■ **EXERCISE REQUIREMENTS**
In the Play Store article, write out the passage again, starting at "Starting in August" and ending after "risks, including malware.", and swap "security" for "safety" throughout.

■ **EXERCISE PASSAGE**
☆ ☆ ☆

In a lengthy post on the Android Developers Blog, Google focused on new policies developers would need to follow if they want to continue publishing to the Play Store.

Google Announce New Play Store Requirements

Starting in August 2018, all new apps submitted to the store will have to be built with Android 8.0 Oreo in mind, or more specifically, target at least API level 26, or higher. This is in large part for security reasons, because API behavior changes advance the security and privacy protections of Android, Google says. Having developers target Android 8.0 Oreo in creating their apps ensures that people are protected from various vulnerability risks, including malware.

By November 2018, any updates to existing apps will need to be created with Android 8.0 Oreo in mind as well. What's more, in early 2018, there will be some extra metadata to APK files to verify its authenticity, and to make sure that it came from the Play Store, as apps plucked from third-party markets often carry malicious viruses. Think of it as somewhat like a badge of authenticity for Android apps.

Google Is Moving To 64-Bit Soon

But most importantly, it seems Google is finally urging developers to transition into 64-bit programming. By August 2019, all apps will be required to provide a 64-bit variant regardless if they target older versions of Android. That means apps created for older Android libraries must still have a 64-bit version ready.

Why is this important? Well, Google says there will eventually be Android devices that can only run 64-bit code, so it's necessary for developers to make that leap lest they bow out of the future Android ecosystems.

While this is a nice promise of changes to come, Google isn't exactly at the forefront of 64-bit apps for mobile platforms. Apple actually started requiring developers to code 64-bit apps in February 2015, and iOS 11 dropped 32-bit support entirely this past September, blocking the gates to outdated 32-bit apps.

How this'll affect the smartphone world remains to be seen, but at least Google is forcing its developers to make sweeping changes so as to not get left behind when people eventually only use 64-bit apps on their phones. The transition doesn't mean people can start expecting more powerful apps, though. But it does mean developers will have to start doing the dirty work, especially those who've become too reliant on 32-bit code.

☆ ☆ ☆

■ **AVAILABLE DATA**
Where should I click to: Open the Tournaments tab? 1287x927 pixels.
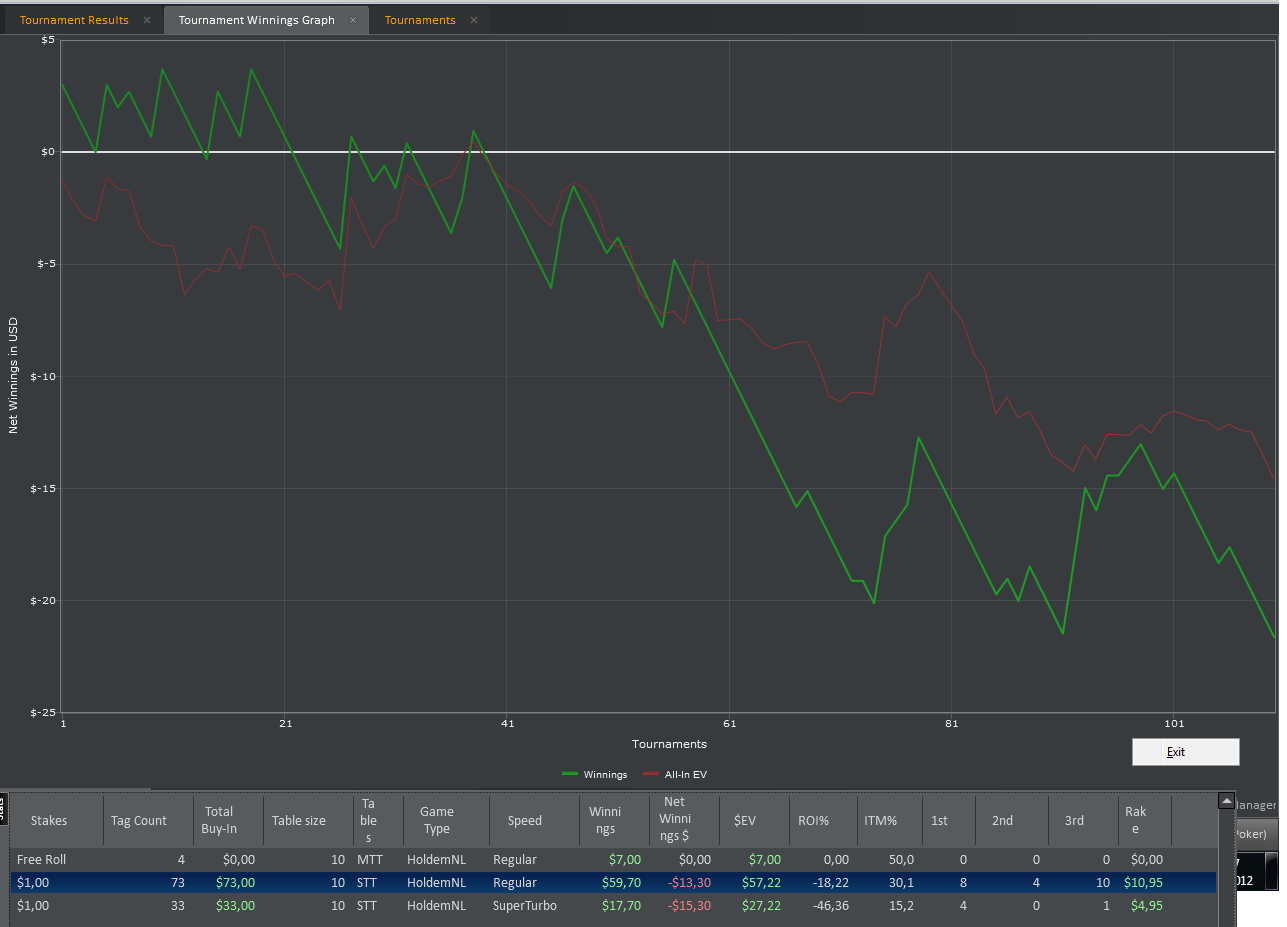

☆ ☆ ☆

■ **EXERCISE RESULT**
Starting in August 2018, all new apps submitted to the store will have to be built with Android 8.0 Oreo in mind, or more specifically, target at least API level 26, or higher. This is in large part for safety reasons, because API behavior changes advance the safety and privacy protections of Android, Google says. Having developers target Android 8.0 Oreo in creating their apps ensures that people are protected from various vulnerability risks, including malware.